Ayrıca ADÜ Biyoloji Bölümü tarafından saksılarda tohumlar çimlendirilerek fideler oluşturulup “Kuşadası’nda Her Bahçeye Bir Tülüşah” projesinin başlatılması düşünülüyor. Konuyla ilgili açıklamalarda bulunan yetkililer, “Doğa Koruma ve Milli Parklar Genel Müdürlüğü’nün Türk Koruma Eylem Planı kapsamına aldığı, Rhaponticoides Mykalea (Tülüşah/Aydın Gaşağı) ve Campanula Tomentosa (Tüylü Çan Çiçeği) gibi 2 endemik bitki türünün Kuşadası’nda bulunması, kentin doğal zenginliği ve dünyada yaygın bir şekilde gelişen botanik turizmi açısından da çok önemlidir. Özellikle Tülüşahların en fazla yetiştiği Yaylaköy’de devam eden yapılaşmalarda bitkinin kaybedilmemesi için, Tülüşahların bulunduğu alana göre düzenlemelerin yapılması yerinde olacaktır. Bununla ilgili örnek bir çalışma da yapılmaktadır.
Kuşadası ve çevresinde doğal kalmış her alanın korunması ve kaybedilmemesi için özellikle yetkili kurumlara büyük görev düşmektedir” ifadelerini kullandı.

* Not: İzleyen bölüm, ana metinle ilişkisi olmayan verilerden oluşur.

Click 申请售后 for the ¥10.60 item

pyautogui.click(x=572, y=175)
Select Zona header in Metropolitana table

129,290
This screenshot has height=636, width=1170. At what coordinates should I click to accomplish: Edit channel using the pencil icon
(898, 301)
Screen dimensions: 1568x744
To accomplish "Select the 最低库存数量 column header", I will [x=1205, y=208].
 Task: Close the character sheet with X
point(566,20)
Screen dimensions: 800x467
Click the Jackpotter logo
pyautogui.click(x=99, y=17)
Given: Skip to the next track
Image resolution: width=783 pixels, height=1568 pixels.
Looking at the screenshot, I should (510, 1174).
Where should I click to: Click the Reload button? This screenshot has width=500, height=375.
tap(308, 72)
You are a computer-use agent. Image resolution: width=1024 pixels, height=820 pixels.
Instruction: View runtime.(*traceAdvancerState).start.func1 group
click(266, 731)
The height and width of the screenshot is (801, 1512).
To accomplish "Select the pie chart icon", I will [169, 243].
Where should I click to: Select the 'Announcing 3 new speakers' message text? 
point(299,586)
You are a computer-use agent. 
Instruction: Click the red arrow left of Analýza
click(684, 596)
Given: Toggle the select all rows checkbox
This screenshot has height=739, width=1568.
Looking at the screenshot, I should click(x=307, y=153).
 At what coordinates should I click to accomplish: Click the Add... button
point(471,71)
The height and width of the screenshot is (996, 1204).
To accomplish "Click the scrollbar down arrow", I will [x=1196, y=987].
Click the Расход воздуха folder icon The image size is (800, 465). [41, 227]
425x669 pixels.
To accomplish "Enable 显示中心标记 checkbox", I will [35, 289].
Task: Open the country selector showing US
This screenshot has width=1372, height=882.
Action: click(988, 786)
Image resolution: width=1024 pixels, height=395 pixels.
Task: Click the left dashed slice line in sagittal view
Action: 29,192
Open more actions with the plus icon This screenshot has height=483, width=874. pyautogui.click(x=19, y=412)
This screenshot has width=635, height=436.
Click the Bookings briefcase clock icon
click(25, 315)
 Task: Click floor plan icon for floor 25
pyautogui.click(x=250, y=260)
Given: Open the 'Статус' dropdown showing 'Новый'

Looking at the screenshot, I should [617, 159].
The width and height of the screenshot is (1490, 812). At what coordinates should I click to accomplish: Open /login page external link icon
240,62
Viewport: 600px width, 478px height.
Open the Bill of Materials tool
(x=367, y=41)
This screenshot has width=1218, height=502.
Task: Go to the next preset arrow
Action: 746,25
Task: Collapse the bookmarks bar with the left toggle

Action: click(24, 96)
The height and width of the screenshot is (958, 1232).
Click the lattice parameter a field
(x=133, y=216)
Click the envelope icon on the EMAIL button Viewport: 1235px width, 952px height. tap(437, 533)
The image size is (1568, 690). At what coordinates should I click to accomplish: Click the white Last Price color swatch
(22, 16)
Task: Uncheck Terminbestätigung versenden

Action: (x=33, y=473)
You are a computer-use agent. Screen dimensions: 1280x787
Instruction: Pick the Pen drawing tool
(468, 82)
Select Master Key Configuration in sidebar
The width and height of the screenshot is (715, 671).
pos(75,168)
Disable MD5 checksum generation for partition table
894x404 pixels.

TÜLÜŞAH PARKI KUŞADASI BELEDİYESİNE BIRAKILACAK


ADÜ Biyoloji Bölümü Öğretim Üyeleri Doç. Dr. Özkan Eren ve Doç. Dr. Yelda Emek yapılan çalışmalarla ilgili, şunları kaydetti: “Rhaponticoides Mykalea’nın, tohumla çoğalma başarısını test etmek üzere bir deney düzeneği kurduk. Daha önce yaptığımız ön çalışmalar, R.C.’in tohumla üreme başarısının düşük olduğunu gösterdi. Gözlemlerimizle başarısının düşük olma nedeninin diğer türlerle rekabette yeteri kadar başarılı olamaması, erken evrelerde ölüm oranının yüksek olmasının nedeninin de, funguslara ve mantarlara karşı enfekte olması ve bir takım böcekler tarafından da erken evrede yapraklarının yenilmesi nedeniyle başarılı olamadığını gördük. Daha geniş bir alanda tohum ekmek suretiyle buradaki parselleri belirledik. Her parsele 150 tohum attık. Her parsel farklı renklerde olup, burada farklı muameleleri göstermektedir. Yapılan bu çalışmada eğer hipotezlerimiz doğruysa, biz bu fungusları ve böcekleri ortamdan uzaklaştırdığımız zaman bu bitkinin üreme başarısının daha fazla olması, daha fazla bireyle hayata devam etmesini bekliyoruz ve onu test ediyoruz. Bazı örnek parsellerde de toprak havalandırması yaptık. Çünkü rekabette olduğunu düşünüyoruz. Özellikle diğer bitkilerin çok hızlı çimlendiklerini ve çabuk yaprak oluşturup ona gölge yaparak ışık almasını engellediği için yetişemediğini gözlemledik. Onu da test etmek için toprak havalandırması yaptık. 90 Parselin 45 tanesinde bu uygulamayı gerçekleştirerek başardık. Şimdi de yağmurlardan hemen önce 150 tohumu buralara ektik. İlk yağmurdan sonra 15 gün geçti. Şimdi de çimlenme başarısını göstermek için sayım yapıyoruz. Her parselde kaç tane R.C. çimlendiğini sayıp, hem bunların hem diğer bitkilerin yüzde örtüşlerini bakıyoruz. Aynı zamanda da ilaçların etkisini görmek üzere de, mantar ya da böcek etkisinin olup olmadığını bireyler üzerinde test ediyoruz. Başka bir deneme parselimiz daha var. Orada da belli sayıda tohumlar ektik. Orada da rizom oluşumunu gözlemleyeceğiz. Belli dönemlerde toprak altında ne oluyor, bitki ne kadar zamanda rizom oluşturuyor, onu test etmeyi hedefliyoruz. Amacımız deney bittikten sonra, bu alanın bir Tülüşah Parkı olarak Kuşadası Belediyesi’ne bırakmayı hedefliyoruz. Çalışmaların 2 yıl süreceğini öngörüyoruz.”